----- Estratto
R: Per quanto, generalmente, nel caso dei cantieri più importanti, scegliamo siti in ordine, sui quali non occorre effettuare interventi strutturali, riattivare un complesso di 3.000 o 10.000 metri quadrati, chiuso da anni o decenni, non è cosa semplice. Prima ancora di occuparsi del sito in sé, c’è dunque un altro ordine di problemi da svolgere. Se un grande sito giace in stato di cronica inerzia da 25 anni (Sass Muss, Sospirolo), ciò significa, evidentemente, che non c’è una capacità, e nemmeno un interesse, politico, in senso lato, ad agire su questo bene. Prima di poter lavorare fisicamente su un sito tanto depresso è dunque necessario verificare, e creare, determinate condizioni a favore dell’intervento. Bisogna, in sostanza, realizzare una rete eterogenea di soggetti, coinvolgendo tutti i decisori politici, gli enti che governano e gestiscono il territorio, le amministrazioni e le comunità, e convincendoli che il progetto è fattibile e, anzi, necessario. Questo lavoro è lungo, e difficile. Per questa ragione Dolomiti Contemporanee, sin dal suo inizio, si è dotata di una struttura di sostegno articolata, uno scheletro, un’architettura di rete, che ha consentito poi di innescare e sostenere i processi e le azioni fattive. Trovato questo assetto, rimane da fare il lavoro “materiale”, che non è poco. Il sito, infatti, privo di qualsiasi funzionalità, andrà ripreso da zero. Gli spazi dovranno essere adeguati all’uso che se ne farà: per tre-quattro mesi infatti il sito diverrà una cittadella creativa, un laboratorio, uno spazio espositivo e ricettivo.
----------
Consegna A -
Secondo l'estratto su Dolomiti Contemporanee, da quanti anni il grande sito di Sass Muss, a Sospirolo, giace in stato di cronica inerzia?
Consegna B -
Scrivi il seguito dell'estratto su Dolomiti Contemporanee, riprendendo dopo la sua ultima frase.
----- Righe del dataset
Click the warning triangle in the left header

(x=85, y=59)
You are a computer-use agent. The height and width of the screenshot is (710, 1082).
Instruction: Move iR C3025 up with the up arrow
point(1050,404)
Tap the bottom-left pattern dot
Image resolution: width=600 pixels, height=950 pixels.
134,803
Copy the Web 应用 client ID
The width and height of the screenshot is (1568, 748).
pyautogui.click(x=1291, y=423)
----------
Risultato A -
Da 25 anni.

Risultato B -
Riesumare una fabbrica, abitarla per alcuni mesi e comunicare il progetto può costare oltre 250.000 euro. I finanziamenti pubblici al progetto coprono forse un quinto di questo costo teorico. È necessario quindi mettere in piedi una rete di partner e sponsor locali, in prevalenza attraverso la cessione di servizi e lavoro, che consenta poi di recepire le risorse per far fronte ai costi. Con questo genere di aiuto si realizzano anche le opere degli artisti in Residenza. La cittadella creativa diventa un autentico laboratorio, all’interno del quale si realizza quello che chiamiamo il produttivo culturale. Una nuova fabbrica che integra la funzione creativa alle risorse del territorio.

Bisogna poi costruire una macchina di comunicazione capace di trasformare il sito dimenticato in un centro attrattivo per il pubblico, per i media. Dopo alcuni mesi, la fabbrica è pronta. Gli artisti vengono ad abitarla, parte la nuova stagione, si fa il lavoro curatoriale. Le mostre si succedono, le persone arrivano, curiose, a migliaia. Questa rifunzionalizzazione culturale temporanea consente la riscoperta del sito: è l’inizio del suo processo di valorizzazione e della sua riacquisizione da parte della comunità. Quando, dopo 3-4 mesi di attività, lo lasciamo, esso ha riguadagnato un significato, e un appeal anche commerciale. A quel punto, diciamo, che il sito è maturo per un essere riavviato definitivamente.

D: Quali sono le difficoltà che riscontrate maggiormente?

R: La mentalità depressiva e, in sostanza, l’incapacità di lavorare, di concepire idee funzionali, l’ignoranza, direi, insieme all’accidia sono i nemici principali.
Questo genere di cantiere è estremamente impegnativo: servono molte forze, molta volontà, molta partecipazione e cooperazione. Come in ogni ambito, anche qui esistono però i soggetti passivi, inerti, poco o per nulla interessati a partecipare a un programma innovativo.
Gli scettici, i pigri, gli sfiduciati, le persone che possiedono della realtà una visione stereotipata e ferma, tendono a non comprendere, talvolta ad ostacolare, procedure rinnovative.
L’incapacità, cronica per alcuni soggetti o enti, di concepire politiche d’azione integrata, è un altro elemento pernicioso e nefasto.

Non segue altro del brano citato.